Arpenter la rétrospective Charlotte Perriand à la Fondation Louis Vuitton est révélateur : les pièces anciennes n’ont rien à voir avec celles que son éditeur contemporain, Cassina, a fabriquées pour l’occasion. Le modèle est identique mais la façon de l’exécuter diffère. Sujets à controverse, car nombreux au sein de l’exposition, ces tirages servent-ils un but curatorial ou ont-ils des fins commerciales ? Entre politique et argent il n’y a qu’un pas. Chez Vitra, fabricant suisse, il y a un mot d’ordre : Karin Gintz, directrice Home de la marque pour la France, souligne que leur vocation n’est pas de faire « comme à l’époque » mais bien de « fabriquer des produits d’actualité avec les meilleures innovations ». La mission culturelle des musées Vitra (Weil am Rhein, Allemagne) n’est pas la seule : leur politique d’achat de pièces historiques sur le marché vise à « créer des archives et comprendre le génie créatif pour ne pas plagier », comme le souligne Isabelle de Ponfilly, directrice générale de Vitra France.

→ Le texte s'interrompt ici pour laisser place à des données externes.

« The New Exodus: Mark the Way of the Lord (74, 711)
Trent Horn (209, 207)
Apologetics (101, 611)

Pour un éditeur, lancer une collection implique des investissements colossaux, toujours en partenariat avec les ayants droit et en consultation avec les experts du marché. Lorsque la collection Jean Prouvé fut lancée en 2001 chez Vitra sous l’égide de sa fille, Catherine Prouvé, le boom que le marché avait connu a aidé l’éditeur mais a aussi inquiété marchands et collectionneurs, pourtant concertés.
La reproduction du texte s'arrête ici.